Players: maybe Udrih will remain, if he will not go to NBA at once.
Maybe Schonochini too (it's good and he's very beloved by the fans).

The name about the new coach and the new players are starting to pass from mouth to mouth, but naturally it's still all "air".

But the fans are just dreaming the return of Bodiroga and F.ucka :grinning: 
At least one of the two :angel:


----------



## Volcom (Mar 28, 2004)

> Originally posted by <b>italianBBlover</b>!
> 
> But the fans are just dreaming the return of Bodiroga and *F.ucka* :grinning:


Is that really his name? :laugh:


----------



## italianBBlover (Mar 5, 2003)

> Originally posted by <b>QuiksilverMaggette</b>!
> 
> 
> Is that really his name? :laugh:


Yes  
In any case you must say not "f.u.c.k-a" , but "fooch-ka" 

Didn't you know him ? he's one of the best europlayer of the last years, a PF that won the gold of the european championship with Italy in 1999.
He played with Trieste in the late 80s and early 90s, then joined Milan (where he won the italian league in season 1995-1996) , then Fortitudo Bologna.
Now he plays with Barcelona.



















Gretz


----------



## Volcom (Mar 28, 2004)

> Yes
> In any case you must say not "f.u.c.k-a" , but "fooch-ka"
> 
> Didn't you know him ? he's one of the best europlayer of the last years, a PF that won the gold of the european championship with Italy in 1999.


Nah sorry mate I'm not really up to date on the Italian League..

Is he good enough to get drafted into the NBA? 

That'd be awesome :laugh: Am I being immature? yes. But that would be hella funny :laugh:


----------



## AMR (Oct 5, 2003)

> Originally posted by <b>QuiksilverMaggette</b>!
> 
> 
> Nah sorry mate I'm not really up to date on the Italian League..
> ...


The Pacers tried to sign him in 2001


----------



## Matiz (Jun 5, 2003)

> Originally posted by <b>italianBBlover</b>!
> 
> 
> Filaforum has around 13,000 seats, and if the things will go quickly well, it'll be almost full alreaday this next season (surely during the play off).
> ...


Signing of Bodiroga or Fu.cka would be expensive even for Milan imo.

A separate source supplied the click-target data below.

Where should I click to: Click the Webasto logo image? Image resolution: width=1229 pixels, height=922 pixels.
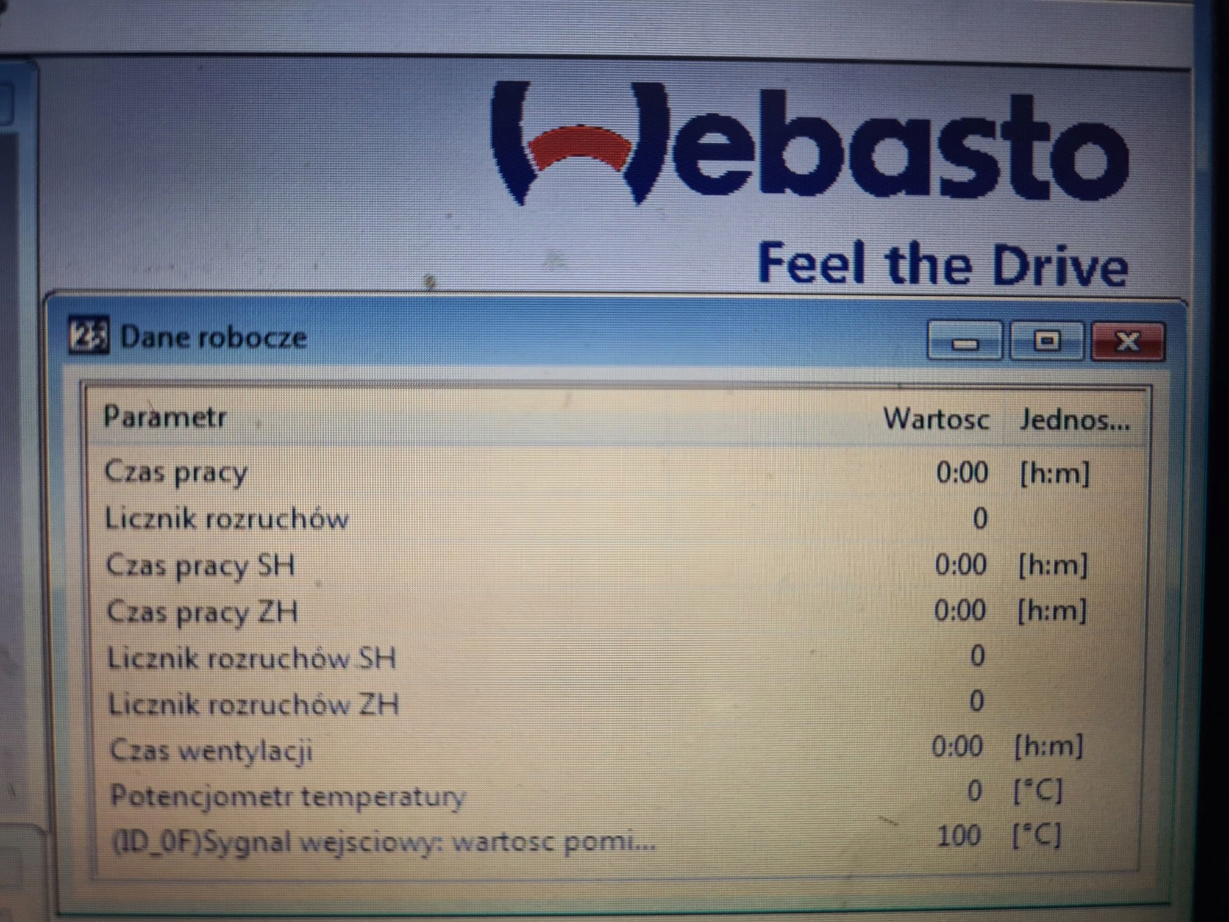click(810, 145)
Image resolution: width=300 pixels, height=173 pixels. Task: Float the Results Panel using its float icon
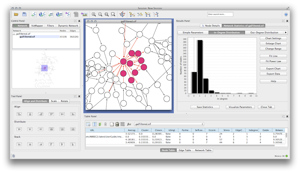pos(283,21)
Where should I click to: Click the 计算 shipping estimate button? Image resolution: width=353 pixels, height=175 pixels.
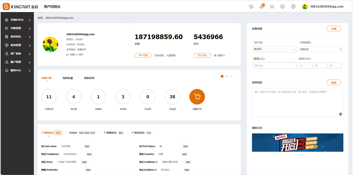(334, 29)
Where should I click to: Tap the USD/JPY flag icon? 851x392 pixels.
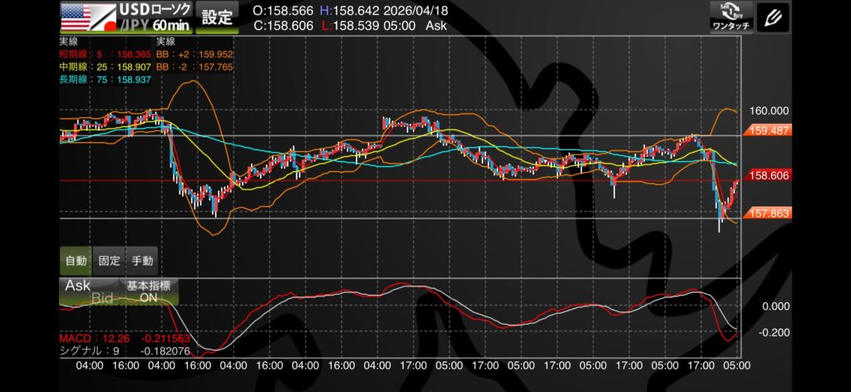tap(87, 17)
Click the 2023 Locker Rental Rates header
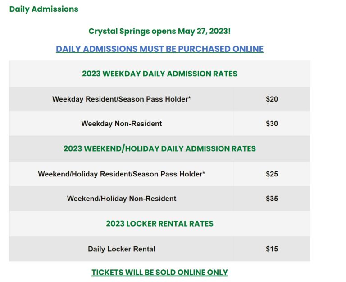346x282 pixels. tap(159, 223)
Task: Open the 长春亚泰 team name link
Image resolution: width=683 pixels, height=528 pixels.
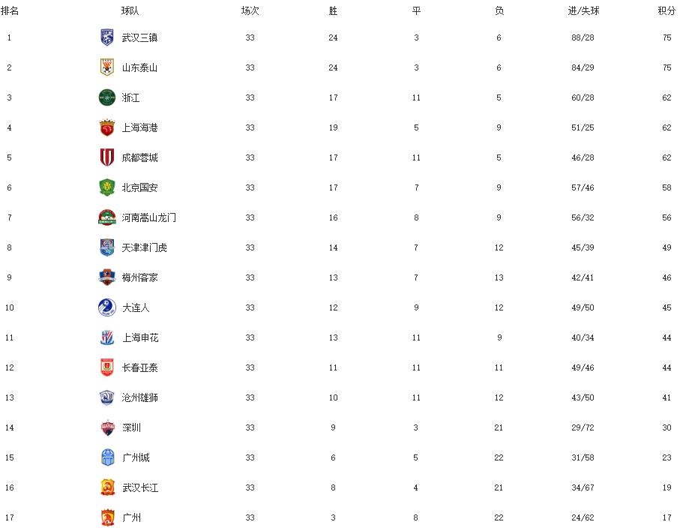Action: tap(140, 368)
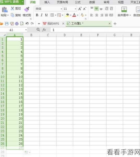Screen dimensions: 140x157
Task: Click the Undo arrow icon
Action: click(x=27, y=24)
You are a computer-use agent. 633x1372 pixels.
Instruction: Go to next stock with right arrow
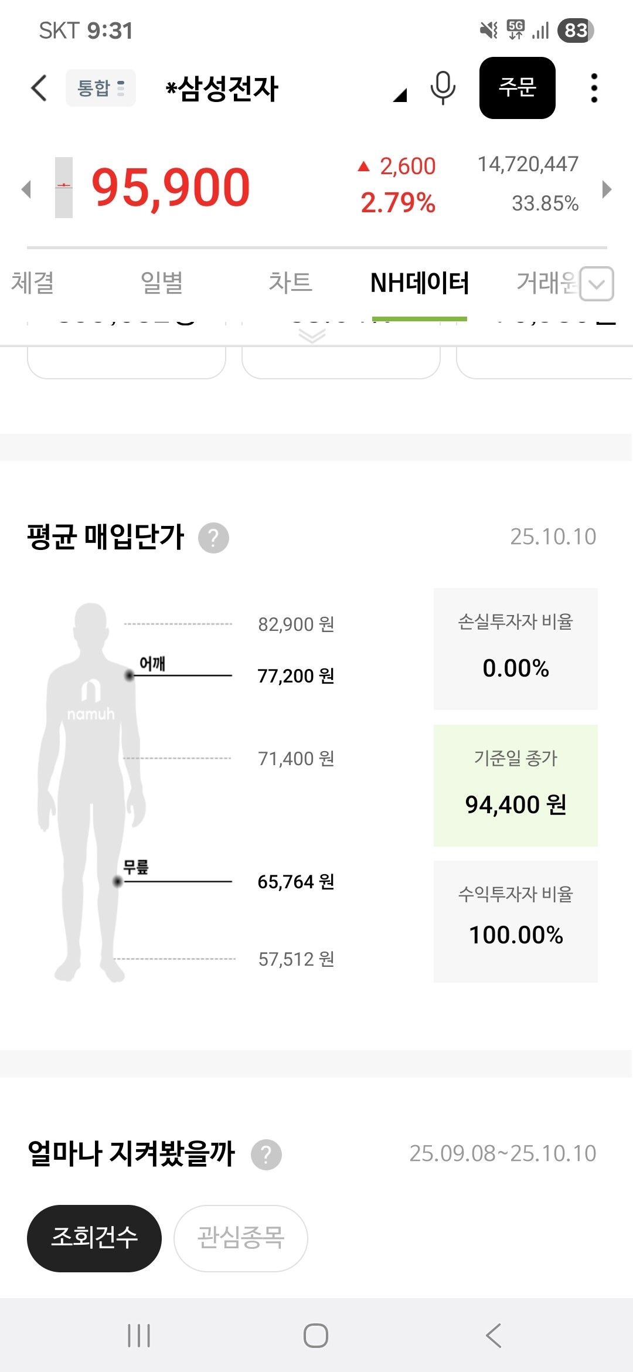[x=607, y=189]
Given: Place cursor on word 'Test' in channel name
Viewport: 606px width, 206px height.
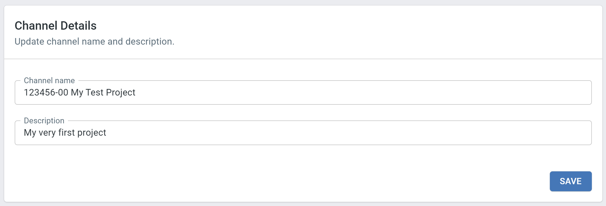Looking at the screenshot, I should point(94,92).
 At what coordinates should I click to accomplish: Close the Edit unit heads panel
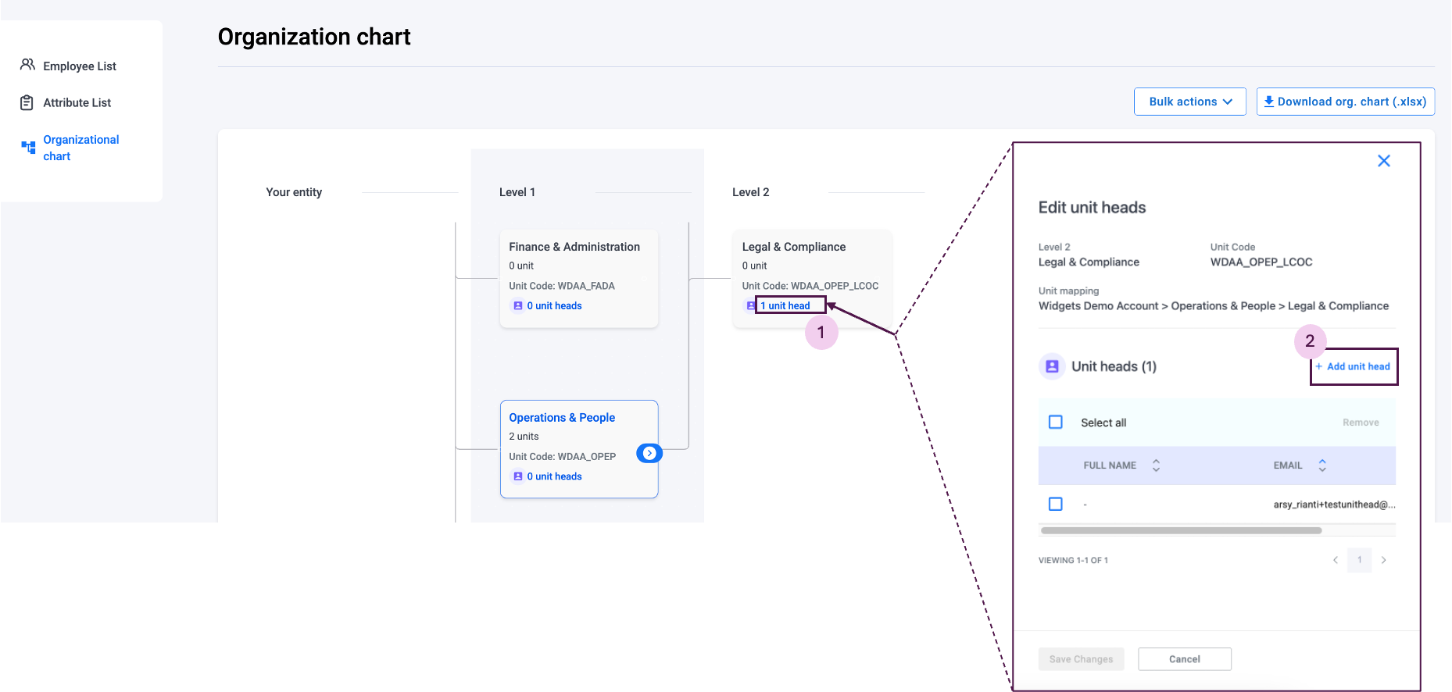coord(1383,161)
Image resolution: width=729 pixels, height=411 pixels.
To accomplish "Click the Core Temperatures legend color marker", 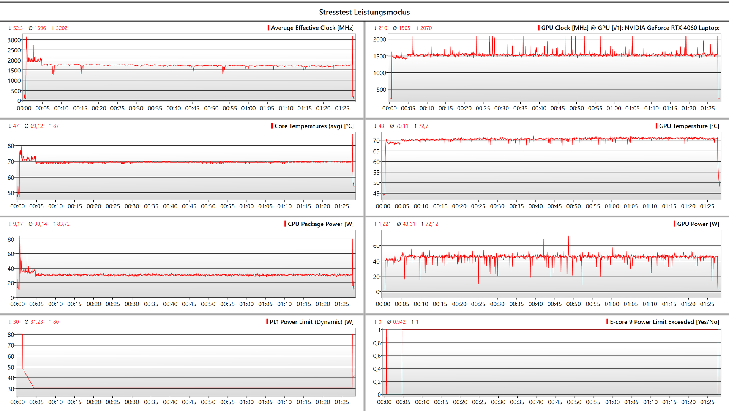I will point(272,126).
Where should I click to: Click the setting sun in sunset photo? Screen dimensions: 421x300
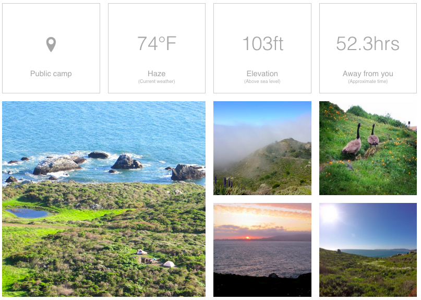coord(248,238)
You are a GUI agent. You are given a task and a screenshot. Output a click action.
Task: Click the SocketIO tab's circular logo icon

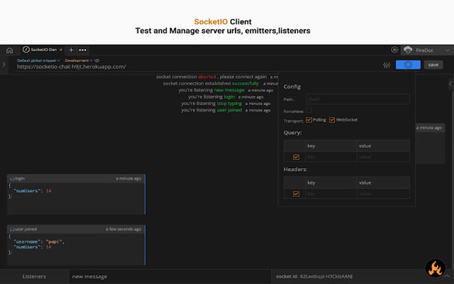coord(27,50)
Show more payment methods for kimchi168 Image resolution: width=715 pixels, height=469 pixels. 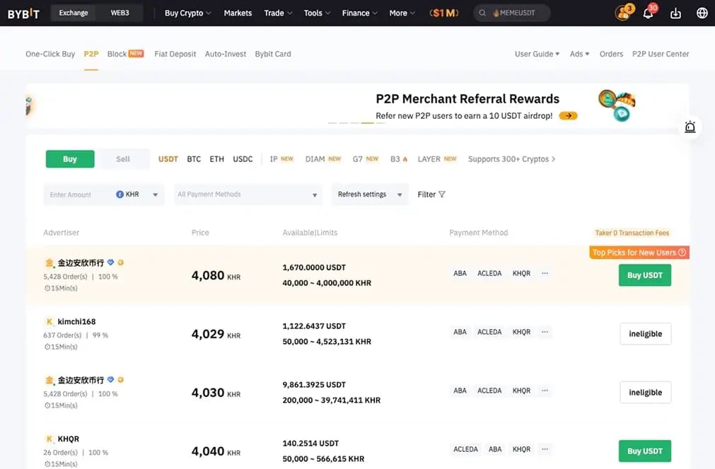[545, 332]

Udrih won't get into nba- his reality is european bball imo, and it all depends on how Maccabi would feel about him (since he can only be loaned). Considering Milan is not/will not be Maccabi's opponent leaving Udrih in Milano for on more year would be logical...

and here it is my 500th post


----------



## Milos (May 4, 2004)

Udrih is currently trains in a NBA camp, from what i heard (surprisely), he is very impressive and have a big chance to get a contract.


----------



## italianBBlover (Mar 5, 2003)

Yesterday Armani Milan signed *Lino Lardo*, the best young coach of Italy (already coach of the year of season 2002-2003).


----------



## italianBBlover (Mar 5, 2003)

And there are the first names for the roster: James Singleton (a young and very talented "4" that won the Lega2 with Jesi, a true "showtime" player ...) , Dante Calabria (very good 2-3 ) , Gianmarco Pozzecco ( pure 1).

But today there are some rumors even about ... Myers  

Wait to see ...


----------



## italianBBlover (Mar 5, 2003)

And in fact today afternoon Armani Milan signed *Dante Calabria* (2-years contract).


----------



## italianBBlover (Mar 5, 2003)

Armani Milan signs *James Singleton* , the young revelation of the last Lega2 season.
He's a powerful "4" with good 3-pointer, very good rebound skills ( 12.0 reb. per games) and very athletic.
He's also famous for his "showtime dunks"


----------